The Rett Syndrome, MECP2 Duplication Disorder, and Rett-related Disorders RDCRN consortium is an extension of the previous activities of the Rett syndrome Natural History Study (NHS). During the previous NHS, MECP2 Duplication disorder and Rett syndrome-related disorders became prominent considerations and other mutations, CDKL5 and FOXG1, resulted in neurodevelopmental disabilities which overlapped with Rett syndrome.  As a result this newly developed consortium will cover the NHS of these disorders to provide additional phenotype-genotype correlations and to lead to advanced studies addressing potential biomarkers, neurophysiologic and neuroimaging correlates, and outcome markers for emerging clinical trials.  Clinical trials already in place have demonstrated the critical need for robust outcome measures among these a neurobehavioral outcome metric that will be the target of our initial pilot study.  A second study will examine the metabolic profiles of individuals with these specific disorders in particular guided by advance proteomics.  In addition, training of young investigators in clinical research aspects will be pursued actively during this funding period. 

Mission Statement

To conduct longitudinal clinical assessment of the natural history of Rett syndrome, MECP2 Duplication disorder, and Rett-related disorders including individuals with mutations in CDKL5, FOXG1, and MECP2 not meeting criteria for Rett syndrome; to develop phenotype-genotype correlations in each disorder; and to set the stage for conduct of translational studies and emerging clinical trials leading to disease modification.

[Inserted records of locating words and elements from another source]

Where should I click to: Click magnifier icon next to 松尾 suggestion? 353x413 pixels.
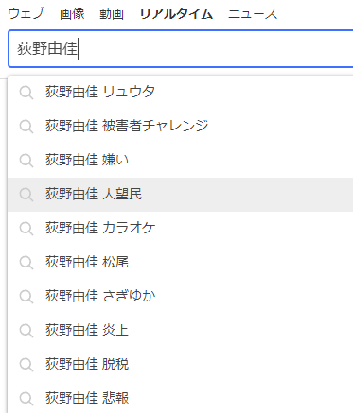click(x=26, y=263)
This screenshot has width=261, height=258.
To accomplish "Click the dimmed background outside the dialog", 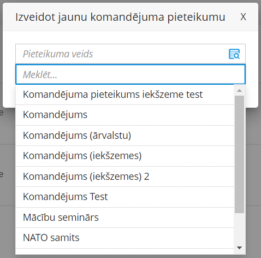I will pyautogui.click(x=7, y=182).
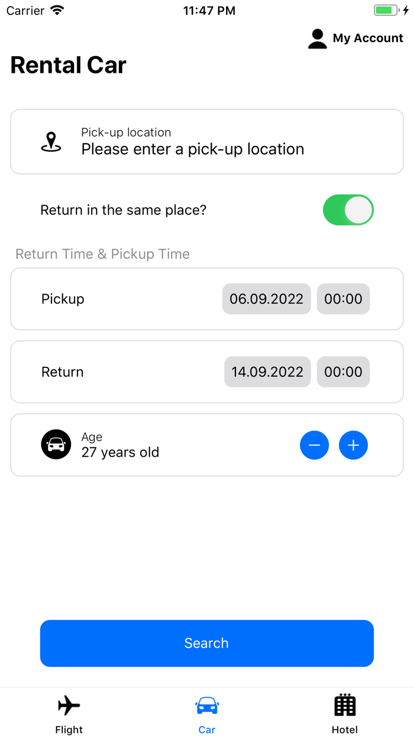414x736 pixels.
Task: Tap the pick-up location pin icon
Action: (51, 142)
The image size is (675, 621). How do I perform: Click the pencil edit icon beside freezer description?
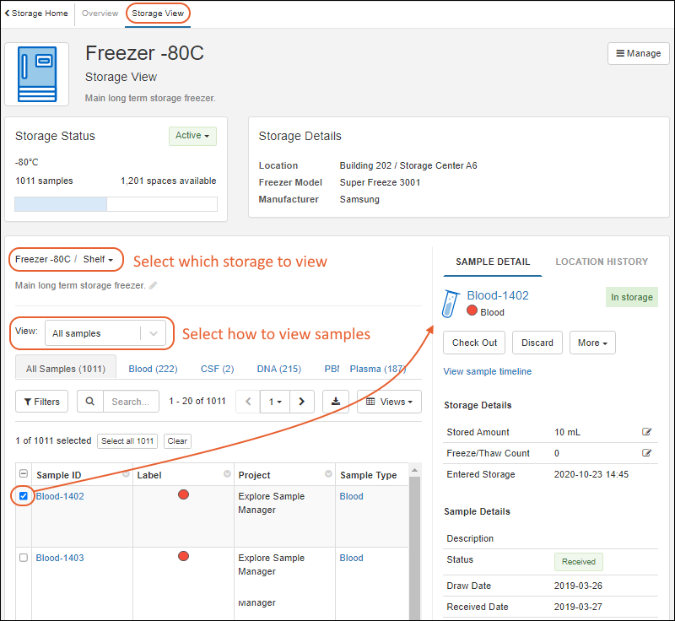154,286
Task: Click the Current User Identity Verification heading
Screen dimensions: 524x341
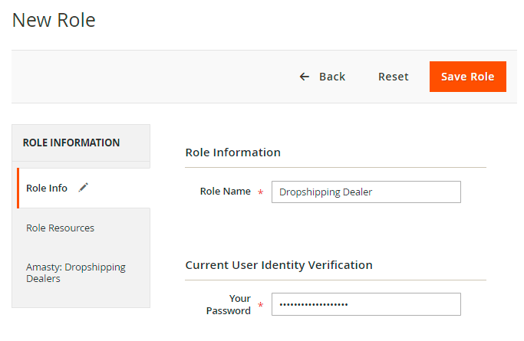Action: pos(278,265)
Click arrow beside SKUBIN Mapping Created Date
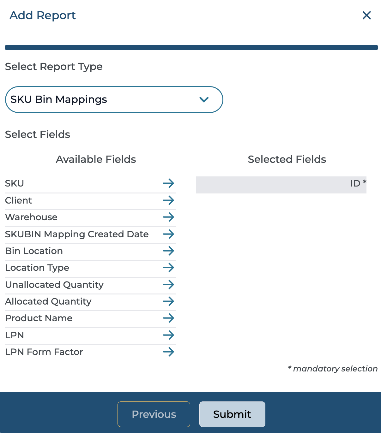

A) Continue to explore the phenotype-genotype relations in Rett syndrome and explore these relationships in MECP2 Duplication disorder, and the Rett-related disorders including CDKL5, FOXG1, and individuals with mutations in MECP2 but not fulfilling the consensus criteria for Rett syndrome.

B) In Rett syndrome, this will include a more in depth look at X chromosome inactivation and in other related gene products such as BDNF.

C) Develop through complex neurophysiologic and neuroimaging a better understanding these markers of biologic involvement.

D) Develop a set of biomarkers through metabolic and proteomic studies in blood.

E) Develop a set of behavioral outcome measures that will provide important endpoints for planned clinical trials.